WHAT THIS TASK INVOLVES
Reproduce the records below exactly as given.

DATA SHOWN

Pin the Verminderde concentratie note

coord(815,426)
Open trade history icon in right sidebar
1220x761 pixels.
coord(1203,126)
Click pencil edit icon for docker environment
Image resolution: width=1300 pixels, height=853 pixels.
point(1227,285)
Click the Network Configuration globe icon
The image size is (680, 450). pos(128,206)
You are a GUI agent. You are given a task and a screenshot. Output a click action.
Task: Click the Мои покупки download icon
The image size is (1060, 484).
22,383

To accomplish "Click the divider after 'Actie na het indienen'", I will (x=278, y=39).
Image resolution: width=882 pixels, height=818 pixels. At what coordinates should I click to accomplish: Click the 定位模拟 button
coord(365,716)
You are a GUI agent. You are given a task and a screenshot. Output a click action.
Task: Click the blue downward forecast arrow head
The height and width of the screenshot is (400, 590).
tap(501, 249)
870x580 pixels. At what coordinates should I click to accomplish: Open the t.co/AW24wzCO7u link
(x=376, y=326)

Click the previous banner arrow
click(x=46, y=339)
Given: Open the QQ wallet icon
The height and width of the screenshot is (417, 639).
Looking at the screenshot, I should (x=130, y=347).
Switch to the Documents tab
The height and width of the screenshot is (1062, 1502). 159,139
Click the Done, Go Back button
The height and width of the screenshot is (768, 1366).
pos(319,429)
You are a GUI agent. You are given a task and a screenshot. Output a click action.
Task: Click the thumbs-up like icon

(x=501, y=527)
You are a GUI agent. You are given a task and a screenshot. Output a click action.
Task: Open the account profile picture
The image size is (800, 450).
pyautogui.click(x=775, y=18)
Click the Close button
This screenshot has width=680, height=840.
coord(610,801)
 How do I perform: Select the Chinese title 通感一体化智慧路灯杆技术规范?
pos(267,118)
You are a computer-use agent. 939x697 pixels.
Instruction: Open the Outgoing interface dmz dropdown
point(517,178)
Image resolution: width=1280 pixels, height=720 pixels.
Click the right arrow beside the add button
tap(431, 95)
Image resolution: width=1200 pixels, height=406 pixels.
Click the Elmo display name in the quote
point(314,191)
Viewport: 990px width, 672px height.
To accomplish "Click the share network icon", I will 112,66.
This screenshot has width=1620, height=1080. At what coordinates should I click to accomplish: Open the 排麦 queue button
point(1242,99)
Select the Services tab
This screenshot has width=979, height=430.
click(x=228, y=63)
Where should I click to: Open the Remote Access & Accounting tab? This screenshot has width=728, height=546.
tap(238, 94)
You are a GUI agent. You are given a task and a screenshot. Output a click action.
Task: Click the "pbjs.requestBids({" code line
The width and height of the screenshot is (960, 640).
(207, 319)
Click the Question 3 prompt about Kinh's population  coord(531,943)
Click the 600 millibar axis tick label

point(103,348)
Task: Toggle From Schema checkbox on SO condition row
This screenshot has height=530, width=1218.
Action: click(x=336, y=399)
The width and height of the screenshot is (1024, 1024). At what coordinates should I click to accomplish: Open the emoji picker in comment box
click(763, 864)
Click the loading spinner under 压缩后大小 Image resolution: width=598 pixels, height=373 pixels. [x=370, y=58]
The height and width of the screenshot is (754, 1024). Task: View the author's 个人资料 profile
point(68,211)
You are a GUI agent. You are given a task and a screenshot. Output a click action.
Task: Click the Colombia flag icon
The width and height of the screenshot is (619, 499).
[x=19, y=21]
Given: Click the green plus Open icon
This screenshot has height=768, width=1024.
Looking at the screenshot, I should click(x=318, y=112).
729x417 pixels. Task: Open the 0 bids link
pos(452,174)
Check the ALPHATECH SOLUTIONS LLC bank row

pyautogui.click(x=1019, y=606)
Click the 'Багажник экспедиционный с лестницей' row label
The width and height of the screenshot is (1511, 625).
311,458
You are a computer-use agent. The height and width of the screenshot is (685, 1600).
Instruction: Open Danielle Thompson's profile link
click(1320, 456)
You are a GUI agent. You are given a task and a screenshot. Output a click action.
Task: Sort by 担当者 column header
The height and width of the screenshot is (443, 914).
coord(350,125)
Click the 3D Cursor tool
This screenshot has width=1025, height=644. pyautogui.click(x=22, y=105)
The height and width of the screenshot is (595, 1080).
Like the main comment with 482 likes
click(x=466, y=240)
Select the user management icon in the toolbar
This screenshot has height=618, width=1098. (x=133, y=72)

FINISHED TASK
Pin the Verminderde concentratie note

coord(815,426)
Open trade history icon in right sidebar
1220x761 pixels.
coord(1203,126)
Click pencil edit icon for docker environment
Image resolution: width=1300 pixels, height=853 pixels.
point(1227,285)
Click the Network Configuration globe icon
The image size is (680, 450). pos(128,206)
You are a GUI agent. You are given a task and a screenshot. Output a click action.
Task: Click the Мои покупки download icon
The image size is (1060, 484).
22,383

To accomplish "Click the divider after 'Actie na het indienen'", I will (x=278, y=39).
Image resolution: width=882 pixels, height=818 pixels. At what coordinates should I click to accomplish: Click the 定位模拟 button
coord(365,716)
You are a GUI agent. You are given a task and a screenshot. Output a click action.
Task: Click the blue downward forecast arrow head
The height and width of the screenshot is (400, 590).
tap(501, 249)
870x580 pixels. At what coordinates should I click to accomplish: Open the t.co/AW24wzCO7u link
(x=376, y=326)

Click the previous banner arrow
click(x=46, y=339)
Given: Open the QQ wallet icon
The height and width of the screenshot is (417, 639).
Looking at the screenshot, I should (x=130, y=347).
Switch to the Documents tab
The height and width of the screenshot is (1062, 1502). 159,139
Click the Done, Go Back button
The height and width of the screenshot is (768, 1366).
pos(319,429)
You are a GUI agent. You are given a task and a screenshot. Output a click action.
Task: Click the thumbs-up like icon

(x=501, y=527)
You are a GUI agent. You are given a task and a screenshot. Output a click action.
Task: Open the account profile picture
The image size is (800, 450).
pyautogui.click(x=775, y=18)
Click the Close button
This screenshot has width=680, height=840.
coord(610,801)
 How do I perform: Select the Chinese title 通感一体化智慧路灯杆技术规范?
pos(267,118)
You are a computer-use agent. 939x697 pixels.
Instruction: Open the Outgoing interface dmz dropdown
point(517,178)
Image resolution: width=1280 pixels, height=720 pixels.
Click the right arrow beside the add button
tap(431, 95)
Image resolution: width=1200 pixels, height=406 pixels.
Click the Elmo display name in the quote
point(314,191)
Viewport: 990px width, 672px height.
To accomplish "Click the share network icon", I will 112,66.
This screenshot has width=1620, height=1080. At what coordinates should I click to accomplish: Open the 排麦 queue button
point(1242,99)
Select the Services tab
This screenshot has width=979, height=430.
click(x=228, y=63)
Where should I click to: Open the Remote Access & Accounting tab? This screenshot has width=728, height=546.
tap(238, 94)
You are a GUI agent. You are given a task and a screenshot. Output a click action.
Task: Click the "pbjs.requestBids({" code line
The width and height of the screenshot is (960, 640).
(207, 319)
Click the Question 3 prompt about Kinh's population  coord(531,943)
Click the 600 millibar axis tick label

point(103,348)
Task: Toggle From Schema checkbox on SO condition row
This screenshot has height=530, width=1218.
Action: click(x=336, y=399)
The width and height of the screenshot is (1024, 1024). At what coordinates should I click to accomplish: Open the emoji picker in comment box
click(763, 864)
Click the loading spinner under 压缩后大小 Image resolution: width=598 pixels, height=373 pixels. [x=370, y=58]
The height and width of the screenshot is (754, 1024). Task: View the author's 个人资料 profile
point(68,211)
You are a GUI agent. You are given a task and a screenshot. Output a click action.
Task: Click the Colombia flag icon
The width and height of the screenshot is (619, 499).
[x=19, y=21]
Given: Click the green plus Open icon
This screenshot has height=768, width=1024.
Looking at the screenshot, I should click(x=318, y=112).
729x417 pixels. Task: Open the 0 bids link
pos(452,174)
Check the ALPHATECH SOLUTIONS LLC bank row

pyautogui.click(x=1019, y=606)
Click the 'Багажник экспедиционный с лестницей' row label
The width and height of the screenshot is (1511, 625).
311,458
You are a computer-use agent. The height and width of the screenshot is (685, 1600).
Instruction: Open Danielle Thompson's profile link
click(1320, 456)
You are a GUI agent. You are given a task and a screenshot. Output a click action.
Task: Sort by 担当者 column header
The height and width of the screenshot is (443, 914).
coord(350,125)
Click the 3D Cursor tool
This screenshot has width=1025, height=644. pyautogui.click(x=22, y=105)
The height and width of the screenshot is (595, 1080).
Like the main comment with 482 likes
click(x=466, y=240)
Select the user management icon in the toolbar
This screenshot has height=618, width=1098. (x=133, y=72)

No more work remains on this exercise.